MATERIAL FOR THIS EXERCISE -
== == ==
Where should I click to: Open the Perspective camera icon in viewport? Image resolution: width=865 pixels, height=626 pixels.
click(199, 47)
== == ==
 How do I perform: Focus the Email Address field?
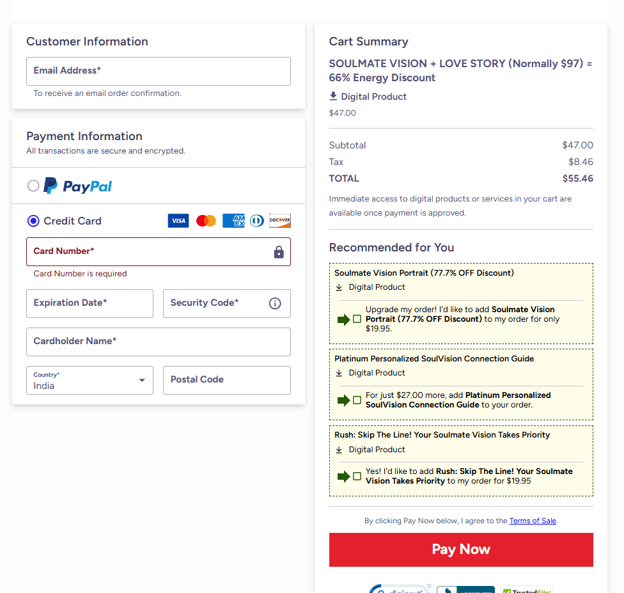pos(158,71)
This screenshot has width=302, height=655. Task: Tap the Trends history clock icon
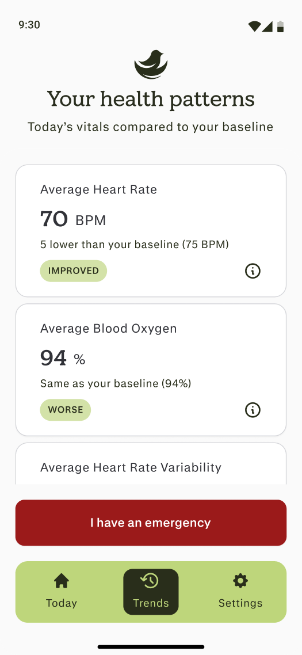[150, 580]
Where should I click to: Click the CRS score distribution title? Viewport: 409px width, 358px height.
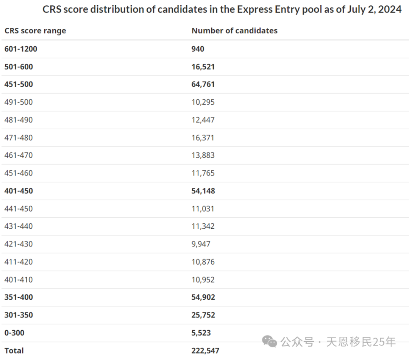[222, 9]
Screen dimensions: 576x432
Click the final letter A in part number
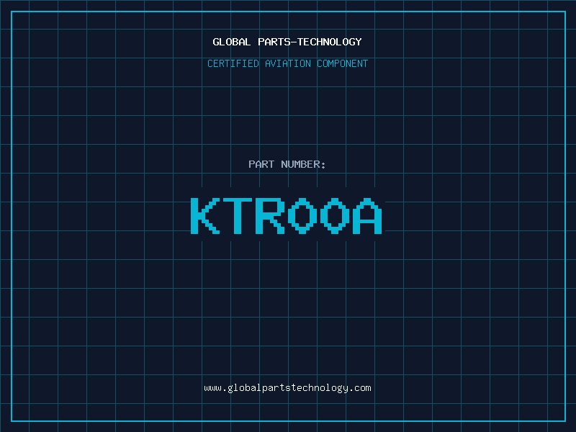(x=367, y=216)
== == ==
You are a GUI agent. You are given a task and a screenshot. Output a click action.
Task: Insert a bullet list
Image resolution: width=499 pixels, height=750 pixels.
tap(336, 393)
== == ==
EXERCISE GOAL -
Starting at the line above that has "How do I perform: Focus" and ending at the line that has "Screen dimensions: 576x432", copy each line exactly, leaving the pictures out and adding nothing.

SOLUTION FOR THIS PROBLEM -
 How do I perform: Focus the Email Address field?
pos(158,71)
This screenshot has width=302, height=655. Task: Tap the Trends history clock icon
[150, 580]
Where should I click to: Click the CRS score distribution title? Viewport: 409px width, 358px height.
[222, 9]
Screen dimensions: 576x432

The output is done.